● TO DO
Copy every line in the records below that contains the word "Kişiye".

[Opening GIVEN RECORDS section]

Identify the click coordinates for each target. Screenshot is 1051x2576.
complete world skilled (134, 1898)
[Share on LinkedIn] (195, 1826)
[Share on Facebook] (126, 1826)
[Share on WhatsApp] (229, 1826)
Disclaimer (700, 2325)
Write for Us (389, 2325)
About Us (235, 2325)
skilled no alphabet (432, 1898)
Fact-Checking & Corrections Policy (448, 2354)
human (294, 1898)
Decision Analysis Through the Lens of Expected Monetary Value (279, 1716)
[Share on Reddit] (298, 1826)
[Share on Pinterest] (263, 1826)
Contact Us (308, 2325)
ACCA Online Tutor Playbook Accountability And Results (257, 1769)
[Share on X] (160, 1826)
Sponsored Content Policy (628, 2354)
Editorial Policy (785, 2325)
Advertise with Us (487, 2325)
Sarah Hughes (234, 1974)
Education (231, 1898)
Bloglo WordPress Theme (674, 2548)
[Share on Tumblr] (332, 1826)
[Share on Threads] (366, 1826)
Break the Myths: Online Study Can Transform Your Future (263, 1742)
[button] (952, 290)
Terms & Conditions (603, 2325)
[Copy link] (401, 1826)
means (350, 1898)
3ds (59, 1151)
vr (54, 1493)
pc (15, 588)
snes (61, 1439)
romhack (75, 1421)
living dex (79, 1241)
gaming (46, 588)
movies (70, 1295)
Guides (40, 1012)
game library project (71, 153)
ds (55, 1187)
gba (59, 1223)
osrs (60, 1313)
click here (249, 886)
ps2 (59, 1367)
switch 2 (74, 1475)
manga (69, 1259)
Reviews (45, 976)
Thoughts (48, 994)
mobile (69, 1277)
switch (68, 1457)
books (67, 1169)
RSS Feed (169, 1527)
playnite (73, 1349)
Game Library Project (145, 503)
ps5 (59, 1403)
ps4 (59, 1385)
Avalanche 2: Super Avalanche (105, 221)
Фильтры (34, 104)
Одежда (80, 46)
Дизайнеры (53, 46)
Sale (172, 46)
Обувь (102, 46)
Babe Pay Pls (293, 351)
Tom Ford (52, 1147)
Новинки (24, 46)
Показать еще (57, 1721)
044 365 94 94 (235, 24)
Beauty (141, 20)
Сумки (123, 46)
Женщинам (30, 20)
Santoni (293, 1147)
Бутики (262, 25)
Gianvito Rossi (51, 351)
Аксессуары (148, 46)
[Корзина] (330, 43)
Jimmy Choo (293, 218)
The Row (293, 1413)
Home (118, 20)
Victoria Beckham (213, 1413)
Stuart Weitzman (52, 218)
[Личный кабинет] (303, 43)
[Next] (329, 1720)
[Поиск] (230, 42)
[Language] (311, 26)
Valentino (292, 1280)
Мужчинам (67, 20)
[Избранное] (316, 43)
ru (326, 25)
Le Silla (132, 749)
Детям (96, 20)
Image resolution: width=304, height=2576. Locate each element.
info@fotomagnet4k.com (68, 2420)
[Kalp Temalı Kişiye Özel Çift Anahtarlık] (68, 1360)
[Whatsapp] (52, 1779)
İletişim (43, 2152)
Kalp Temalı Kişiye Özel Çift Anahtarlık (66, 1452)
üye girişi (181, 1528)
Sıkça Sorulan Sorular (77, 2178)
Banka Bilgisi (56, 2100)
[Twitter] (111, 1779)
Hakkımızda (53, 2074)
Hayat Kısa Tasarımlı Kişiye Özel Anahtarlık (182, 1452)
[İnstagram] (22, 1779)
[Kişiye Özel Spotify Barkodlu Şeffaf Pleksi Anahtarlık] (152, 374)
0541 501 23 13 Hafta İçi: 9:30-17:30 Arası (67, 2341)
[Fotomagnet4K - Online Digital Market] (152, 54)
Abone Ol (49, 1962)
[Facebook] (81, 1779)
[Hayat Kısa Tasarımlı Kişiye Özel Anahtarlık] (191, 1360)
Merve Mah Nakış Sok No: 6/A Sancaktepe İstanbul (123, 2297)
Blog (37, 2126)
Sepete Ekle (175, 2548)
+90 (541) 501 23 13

[Closing GIVEN RECORDS section]

● COMPLETED TASK
[Kalp Temalı Kişiye Özel Çift Anahtarlık] (68, 1360)
Kalp Temalı Kişiye Özel Çift Anahtarlık (66, 1452)
Hayat Kısa Tasarımlı Kişiye Özel Anahtarlık (182, 1452)
[Kişiye Özel Spotify Barkodlu Şeffaf Pleksi Anahtarlık] (152, 374)
[Hayat Kısa Tasarımlı Kişiye Özel Anahtarlık] (191, 1360)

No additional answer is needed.